Stored data entries:
★ ★ ★ ★ ★ ★ ★

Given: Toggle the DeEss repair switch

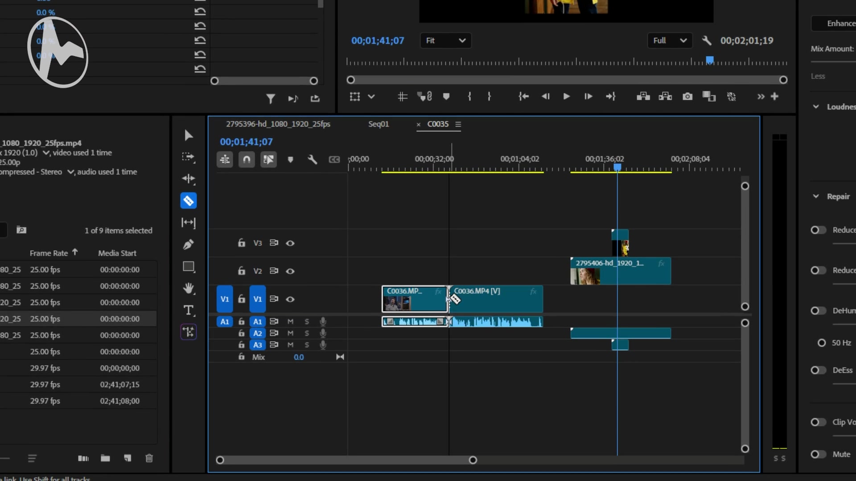Looking at the screenshot, I should coord(818,370).
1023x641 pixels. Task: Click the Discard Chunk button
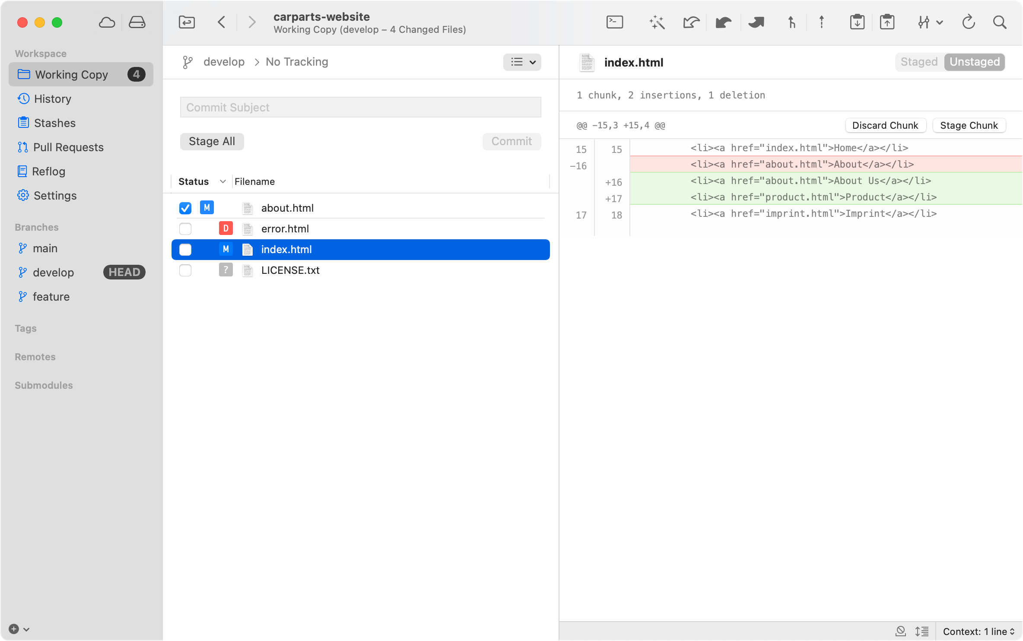coord(885,125)
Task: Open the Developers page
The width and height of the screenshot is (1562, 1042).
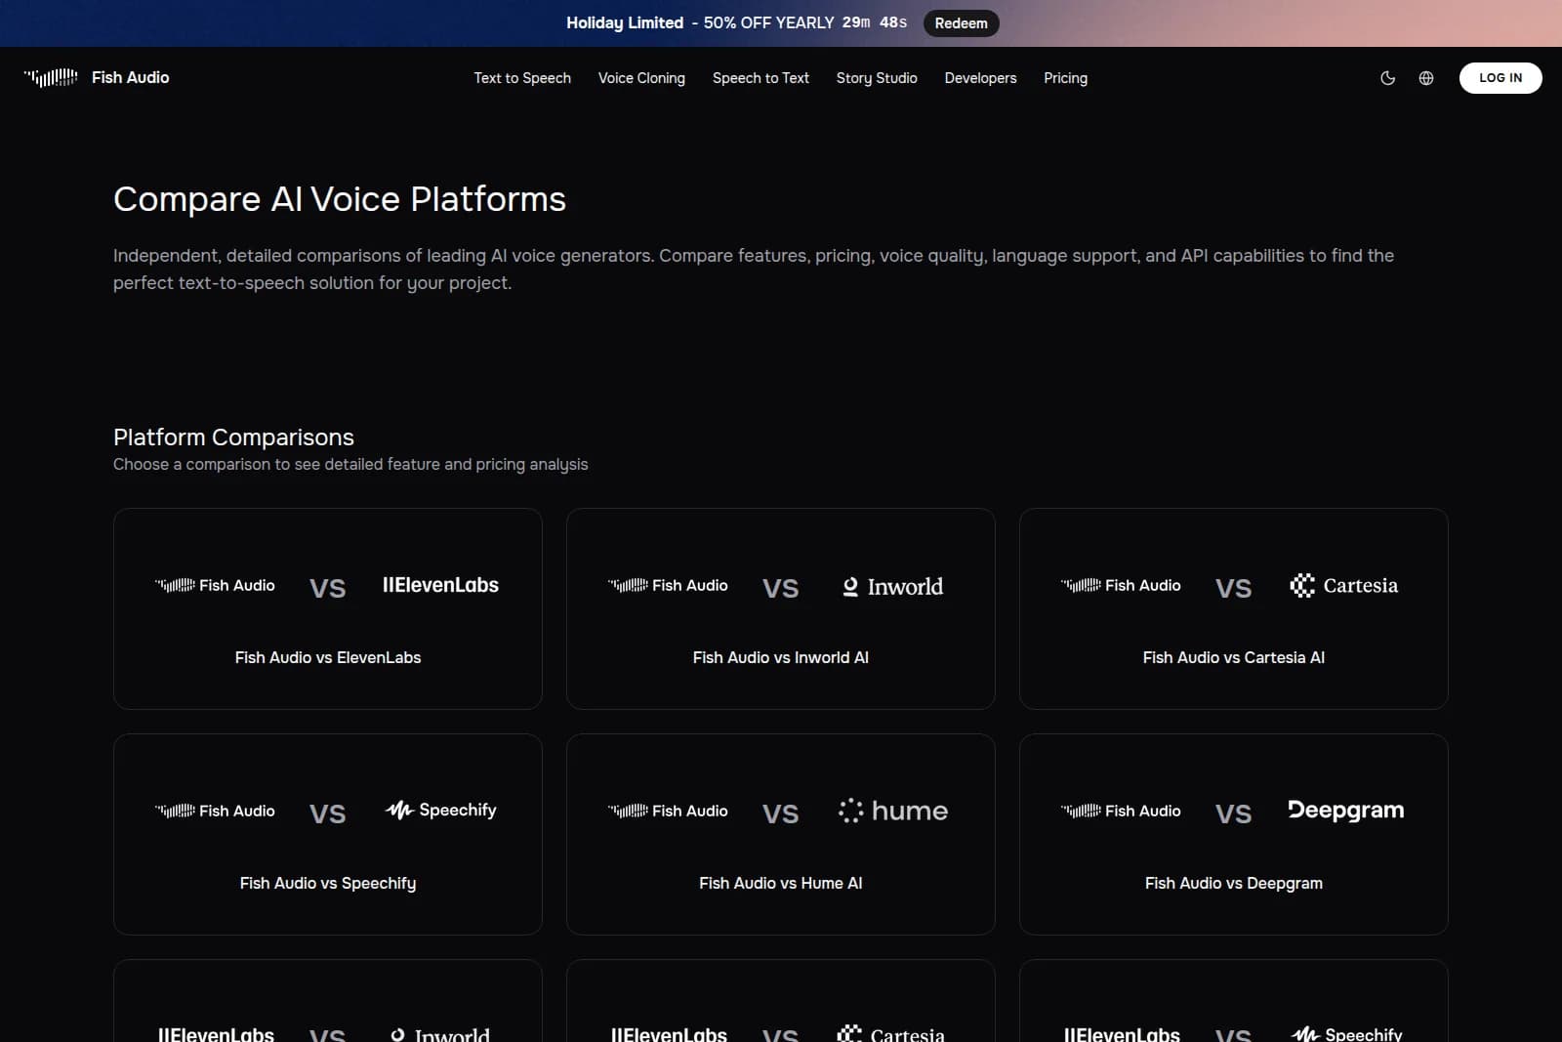Action: tap(980, 78)
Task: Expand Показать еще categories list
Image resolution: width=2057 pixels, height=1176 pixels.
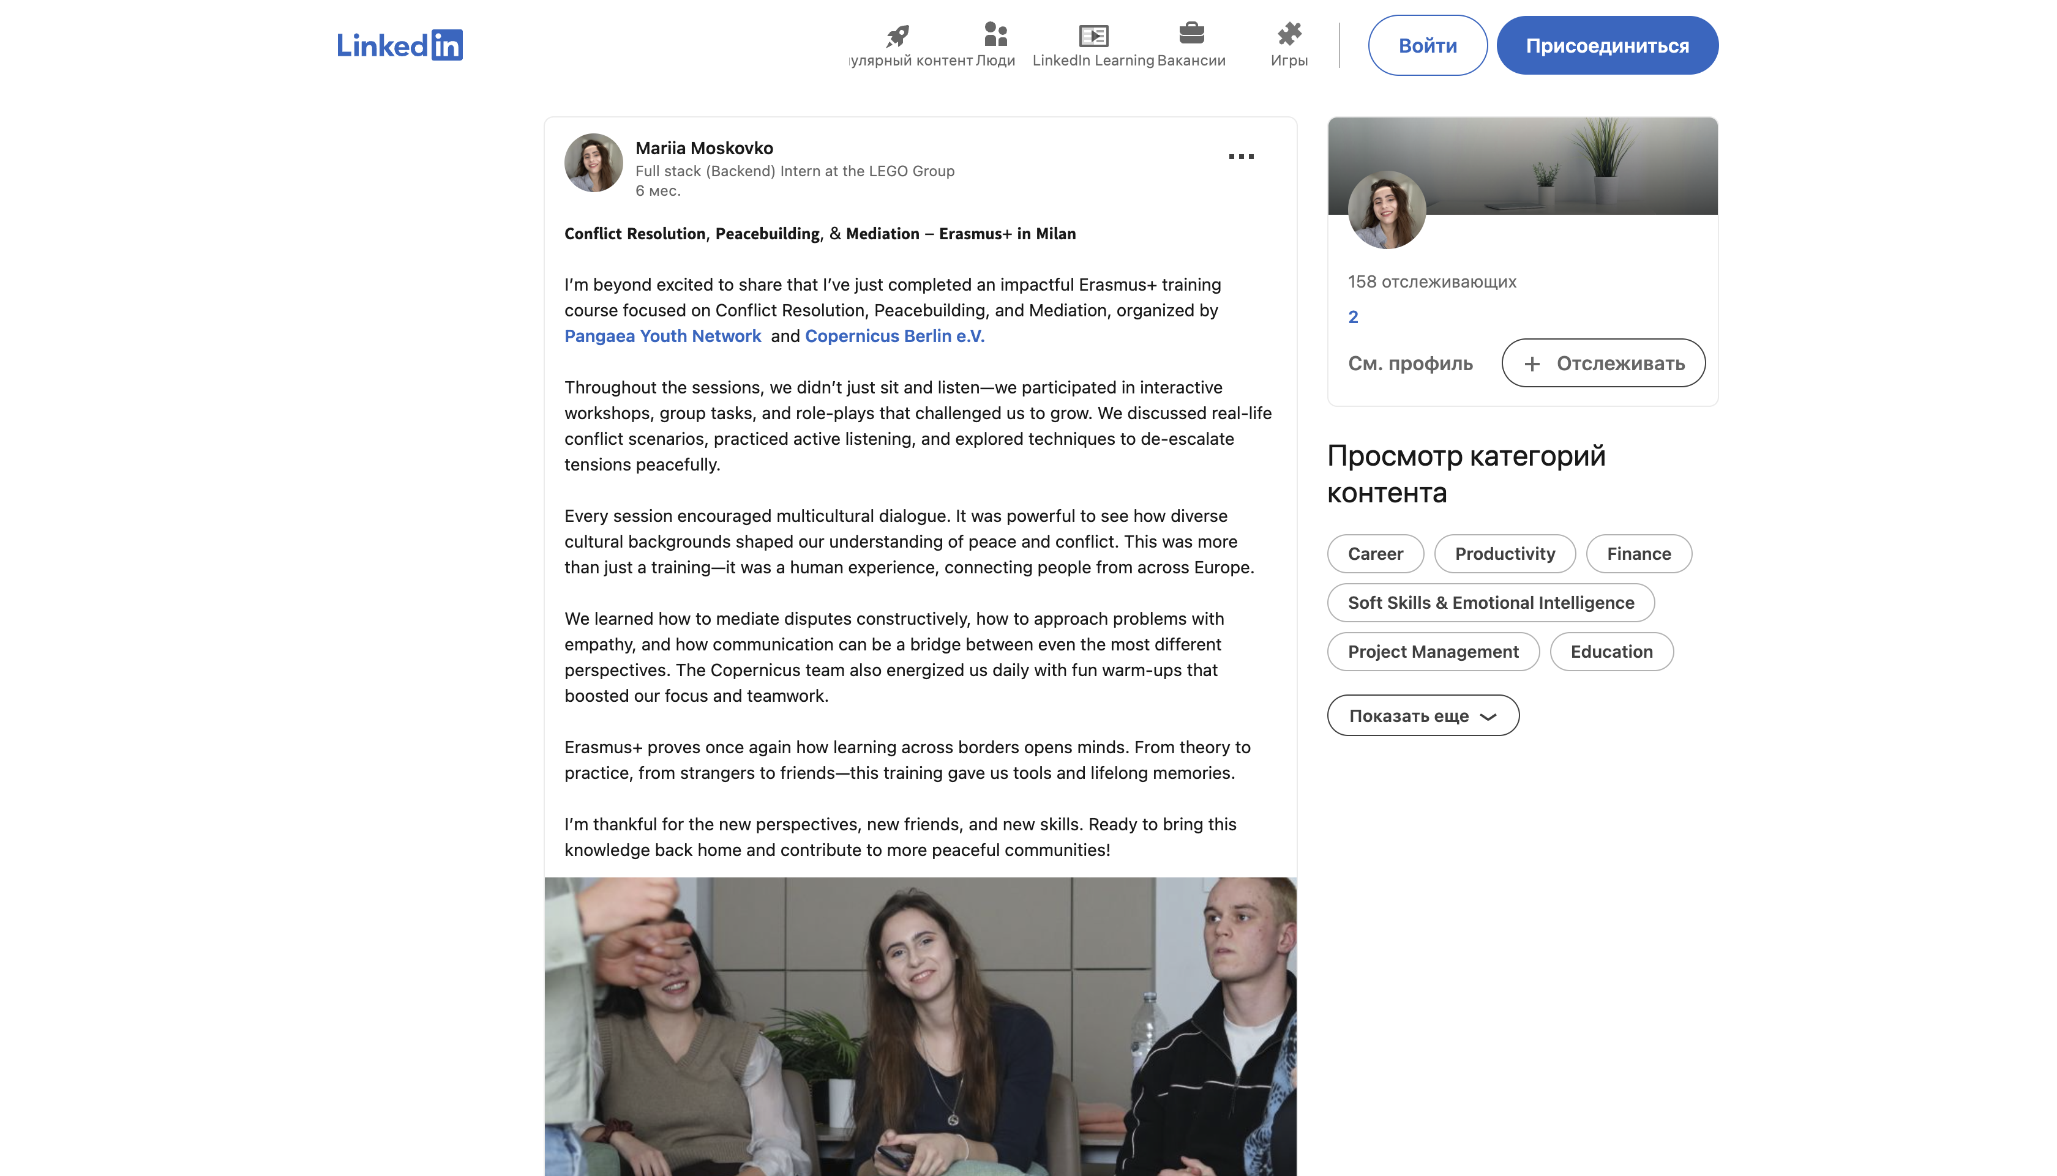Action: [1423, 716]
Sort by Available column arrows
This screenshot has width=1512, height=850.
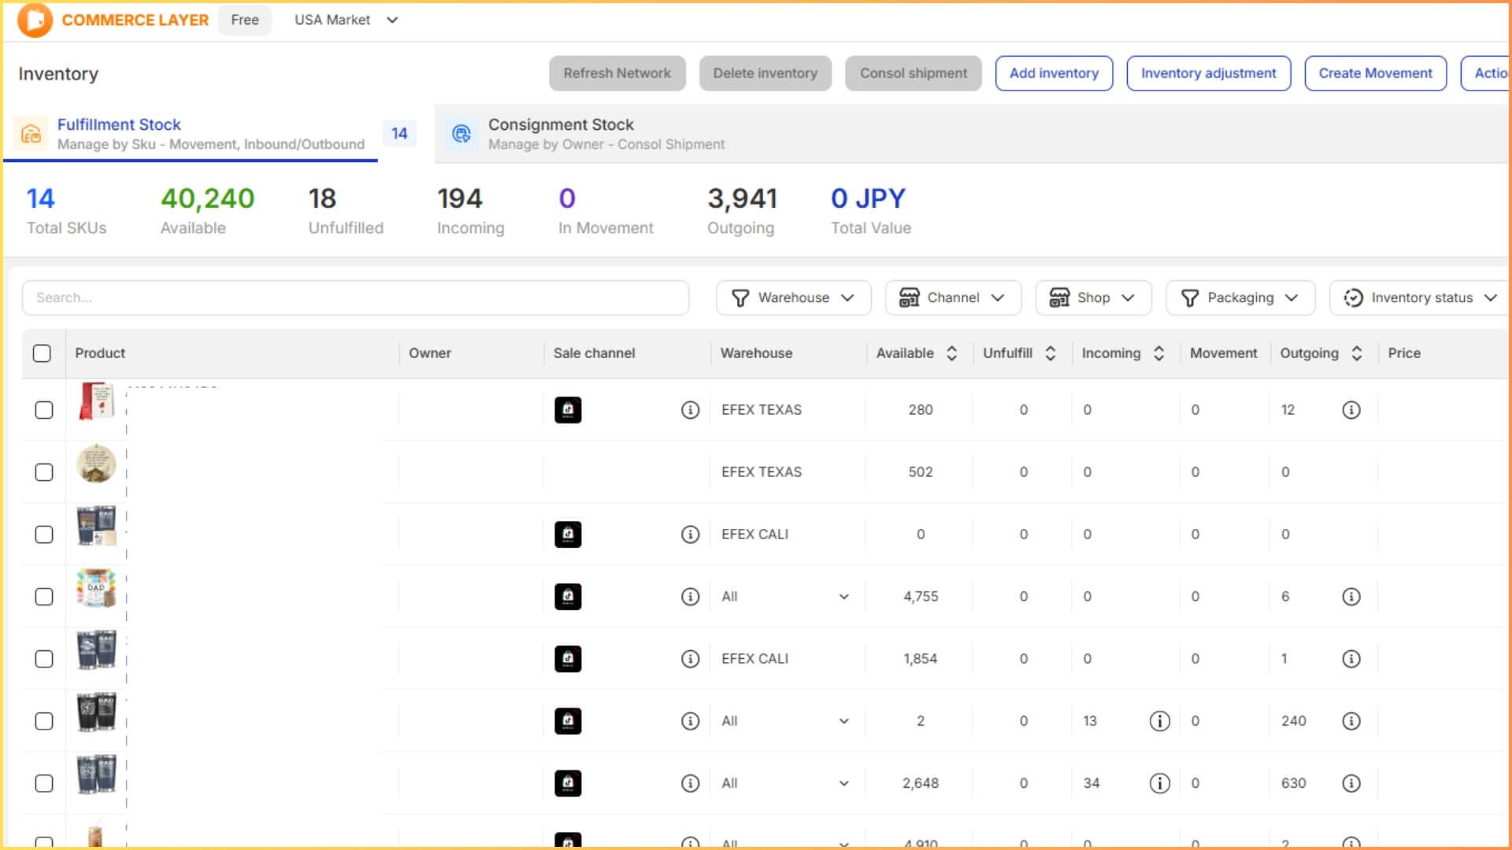(951, 353)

★ ★ ★ ★ ★ ★ ★

What the task asks | From the line containing "1023x641 pixels. Task: Click" down to the last line of the entries above, retype each line exactly as it stands, but skip the pictures.

Expected answer |
1023x641 pixels. Task: Click the Discard Chunk button
coord(885,125)
Task: Open the Developers page
The width and height of the screenshot is (1562, 1042).
Action: tap(980, 78)
Task: Expand Показать еще categories list
Image resolution: width=2057 pixels, height=1176 pixels.
Action: [1423, 716]
Sort by Available column arrows
This screenshot has width=1512, height=850.
(951, 353)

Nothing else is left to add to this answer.